The result should be an exact copy of the lines from the one with "kućne biljke (45, 1092)" through the last line of the data below, both included.
------------------------------------------------
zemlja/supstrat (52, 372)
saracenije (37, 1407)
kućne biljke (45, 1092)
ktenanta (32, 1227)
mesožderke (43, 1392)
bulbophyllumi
------------------------------------------------
* Response area:
kućne biljke (45, 1092)
ktenanta (32, 1227)
mesožderke (43, 1392)
bulbophyllumi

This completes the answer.